Research
Climate and energy systems are tightly coupled: rising temperatures increase cooling demand, and waste heat can intensify urban warming. My work integrates field measurements, physics-based models, geospatial data science, and remote sensing to quantify these feedbacks and to design actionable mitigation strategies at scales from buildings to entire cities.
Figure 1: Photovoltaics within the urban climate-building energy feedback.
Field Experiment — Rooftop Mitigation Strategies
We conducted a full-scale experiment to test cool roofs, green options, and PV configurations. Below is a video introducing the experiment we conducted at HKUST, exploring different rooftop mitigation strategies.

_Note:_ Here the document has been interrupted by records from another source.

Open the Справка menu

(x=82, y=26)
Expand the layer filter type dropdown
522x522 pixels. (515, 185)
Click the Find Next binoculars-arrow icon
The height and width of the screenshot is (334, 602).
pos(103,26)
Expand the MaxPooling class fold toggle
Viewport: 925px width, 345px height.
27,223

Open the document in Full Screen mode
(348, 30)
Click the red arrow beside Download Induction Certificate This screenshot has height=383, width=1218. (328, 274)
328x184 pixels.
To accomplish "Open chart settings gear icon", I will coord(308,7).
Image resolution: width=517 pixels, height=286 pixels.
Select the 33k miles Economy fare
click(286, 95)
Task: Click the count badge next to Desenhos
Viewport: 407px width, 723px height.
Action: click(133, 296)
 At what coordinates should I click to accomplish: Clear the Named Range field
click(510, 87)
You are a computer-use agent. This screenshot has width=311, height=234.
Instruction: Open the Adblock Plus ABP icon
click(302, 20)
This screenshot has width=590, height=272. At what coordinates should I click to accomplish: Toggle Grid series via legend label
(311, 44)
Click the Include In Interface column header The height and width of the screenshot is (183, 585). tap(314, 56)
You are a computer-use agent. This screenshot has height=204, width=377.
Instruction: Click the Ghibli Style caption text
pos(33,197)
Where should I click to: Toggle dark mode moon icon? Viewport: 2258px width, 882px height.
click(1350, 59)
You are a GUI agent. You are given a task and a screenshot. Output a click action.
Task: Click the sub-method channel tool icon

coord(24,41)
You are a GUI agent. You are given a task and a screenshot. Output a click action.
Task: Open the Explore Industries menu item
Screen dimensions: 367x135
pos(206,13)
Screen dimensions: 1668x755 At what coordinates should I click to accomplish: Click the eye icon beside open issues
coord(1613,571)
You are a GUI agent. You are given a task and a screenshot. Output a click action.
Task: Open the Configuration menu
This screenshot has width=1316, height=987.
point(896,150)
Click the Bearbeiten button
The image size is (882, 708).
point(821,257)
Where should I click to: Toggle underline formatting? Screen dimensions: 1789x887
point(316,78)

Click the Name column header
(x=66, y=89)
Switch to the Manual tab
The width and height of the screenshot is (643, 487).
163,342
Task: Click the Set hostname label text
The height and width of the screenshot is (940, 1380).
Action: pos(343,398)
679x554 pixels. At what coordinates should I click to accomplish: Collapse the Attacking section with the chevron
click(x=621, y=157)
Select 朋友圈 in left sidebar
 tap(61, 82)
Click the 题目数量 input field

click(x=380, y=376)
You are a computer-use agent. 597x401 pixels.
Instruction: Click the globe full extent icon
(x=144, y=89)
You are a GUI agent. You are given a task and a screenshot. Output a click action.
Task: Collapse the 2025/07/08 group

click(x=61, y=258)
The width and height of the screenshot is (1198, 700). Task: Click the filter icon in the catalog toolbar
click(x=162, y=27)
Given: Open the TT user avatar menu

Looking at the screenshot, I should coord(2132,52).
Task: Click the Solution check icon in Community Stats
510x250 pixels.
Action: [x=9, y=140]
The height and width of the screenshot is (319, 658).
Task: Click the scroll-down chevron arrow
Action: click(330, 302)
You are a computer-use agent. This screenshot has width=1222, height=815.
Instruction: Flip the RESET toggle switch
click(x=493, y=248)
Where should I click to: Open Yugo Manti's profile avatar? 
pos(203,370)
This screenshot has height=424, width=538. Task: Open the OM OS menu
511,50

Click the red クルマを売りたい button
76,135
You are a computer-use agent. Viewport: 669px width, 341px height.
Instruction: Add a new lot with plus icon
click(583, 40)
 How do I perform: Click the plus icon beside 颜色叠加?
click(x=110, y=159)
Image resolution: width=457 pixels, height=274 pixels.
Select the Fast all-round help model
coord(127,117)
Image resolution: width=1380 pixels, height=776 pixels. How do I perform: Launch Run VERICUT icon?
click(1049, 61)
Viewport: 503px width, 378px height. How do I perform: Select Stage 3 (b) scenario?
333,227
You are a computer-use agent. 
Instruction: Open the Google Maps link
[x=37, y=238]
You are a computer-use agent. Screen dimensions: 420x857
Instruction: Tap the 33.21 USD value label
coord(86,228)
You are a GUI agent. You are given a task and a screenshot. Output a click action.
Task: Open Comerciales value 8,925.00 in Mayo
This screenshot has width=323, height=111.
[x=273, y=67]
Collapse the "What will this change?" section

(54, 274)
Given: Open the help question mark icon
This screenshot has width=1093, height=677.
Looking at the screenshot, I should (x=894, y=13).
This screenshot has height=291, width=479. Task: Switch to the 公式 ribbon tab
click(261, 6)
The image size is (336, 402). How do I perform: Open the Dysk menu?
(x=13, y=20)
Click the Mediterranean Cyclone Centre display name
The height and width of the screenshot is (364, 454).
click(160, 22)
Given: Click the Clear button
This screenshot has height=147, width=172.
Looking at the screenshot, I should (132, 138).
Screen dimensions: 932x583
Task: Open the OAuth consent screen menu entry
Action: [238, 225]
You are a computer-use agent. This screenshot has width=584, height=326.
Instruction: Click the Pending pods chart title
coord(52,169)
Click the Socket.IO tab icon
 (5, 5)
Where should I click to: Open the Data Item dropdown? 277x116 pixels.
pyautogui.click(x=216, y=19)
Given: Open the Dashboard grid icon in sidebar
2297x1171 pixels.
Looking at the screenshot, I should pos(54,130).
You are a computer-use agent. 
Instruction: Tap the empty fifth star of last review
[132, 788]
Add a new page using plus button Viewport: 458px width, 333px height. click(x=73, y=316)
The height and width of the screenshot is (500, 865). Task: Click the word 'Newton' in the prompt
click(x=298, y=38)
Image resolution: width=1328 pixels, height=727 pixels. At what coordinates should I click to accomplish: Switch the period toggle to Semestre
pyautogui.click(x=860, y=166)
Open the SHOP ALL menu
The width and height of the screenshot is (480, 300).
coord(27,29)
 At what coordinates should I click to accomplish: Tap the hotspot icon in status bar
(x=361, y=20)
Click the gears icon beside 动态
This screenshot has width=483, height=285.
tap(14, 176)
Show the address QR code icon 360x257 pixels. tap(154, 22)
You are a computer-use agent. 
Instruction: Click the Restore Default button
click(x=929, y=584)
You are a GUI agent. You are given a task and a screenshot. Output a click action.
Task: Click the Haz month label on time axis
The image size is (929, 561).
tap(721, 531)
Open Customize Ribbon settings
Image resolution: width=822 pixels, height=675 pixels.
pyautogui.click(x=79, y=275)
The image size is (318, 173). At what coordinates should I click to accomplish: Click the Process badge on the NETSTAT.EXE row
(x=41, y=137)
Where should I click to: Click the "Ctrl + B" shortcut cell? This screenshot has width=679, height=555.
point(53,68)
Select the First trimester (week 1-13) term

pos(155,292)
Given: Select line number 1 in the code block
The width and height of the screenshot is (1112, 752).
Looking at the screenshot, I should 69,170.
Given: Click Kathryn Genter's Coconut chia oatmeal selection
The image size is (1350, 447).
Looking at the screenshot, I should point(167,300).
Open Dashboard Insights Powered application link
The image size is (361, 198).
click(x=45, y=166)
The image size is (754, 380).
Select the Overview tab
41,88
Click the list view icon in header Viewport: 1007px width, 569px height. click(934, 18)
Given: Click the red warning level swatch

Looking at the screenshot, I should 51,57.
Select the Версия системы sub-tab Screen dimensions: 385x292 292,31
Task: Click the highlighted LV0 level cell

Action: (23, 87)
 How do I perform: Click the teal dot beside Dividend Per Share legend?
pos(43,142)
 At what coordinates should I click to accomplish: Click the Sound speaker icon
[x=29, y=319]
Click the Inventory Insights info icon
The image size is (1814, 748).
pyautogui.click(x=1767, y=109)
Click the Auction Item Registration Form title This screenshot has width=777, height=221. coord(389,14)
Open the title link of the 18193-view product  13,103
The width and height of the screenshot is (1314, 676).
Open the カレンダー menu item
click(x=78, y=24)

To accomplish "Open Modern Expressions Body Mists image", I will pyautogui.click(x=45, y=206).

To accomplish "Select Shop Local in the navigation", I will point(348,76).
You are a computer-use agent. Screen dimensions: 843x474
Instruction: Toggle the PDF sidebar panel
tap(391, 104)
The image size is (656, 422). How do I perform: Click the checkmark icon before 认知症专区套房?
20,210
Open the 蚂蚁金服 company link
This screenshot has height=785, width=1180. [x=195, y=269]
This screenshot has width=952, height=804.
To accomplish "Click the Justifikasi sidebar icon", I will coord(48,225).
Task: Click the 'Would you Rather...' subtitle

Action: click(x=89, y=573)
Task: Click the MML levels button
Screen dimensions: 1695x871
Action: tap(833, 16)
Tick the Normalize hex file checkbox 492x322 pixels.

Video 1. Rooftop mitigation strategies experiment
Modeling Frameworks
To analyze indoor–outdoor interactions, I couple a building energy model with a single-layer urban canopy model (BEM–SLUCM) and extend to urban-scale building energy models (UBEM) for scenario testing of PV strategies, retrofits, and materials.
Figure 2. Urban canopy–building energy coupling.
Figure 3. Testing retrofit measures using an urban-scale building energy model.
City-scale BIPV application: Mitigating Urban Climate–Energy Feedback with Citywide BIPV Implementation (Nexus, 2026).
Full text: https://www.cell.com/nexus/fulltext/S2950-1601(25)00061-0GeoBEM platform: GeoBEM: A geospatial computing empowered framework for urban-scale building energy modeling (Sustainable Cities and Society, 2025). DOI: https://doi.org/10.1016/j.scs.2025.106203
Curious about how buildings use energy across Hong Kong?
👉 Explore the interactive UBEM map.
Remote Sensing & Geospatial Analysis — Heat Exposure & Equity
As part of a NASA-funded study on 3D urban change and humid-heat across the Mediterranean, I am building a geospatial analytics pipeline to quantify extreme heat exposure and equity. Output: reproducible workflows and decision-ready indicators for climate adaptation and public health planning (Results will be posted here upon publication).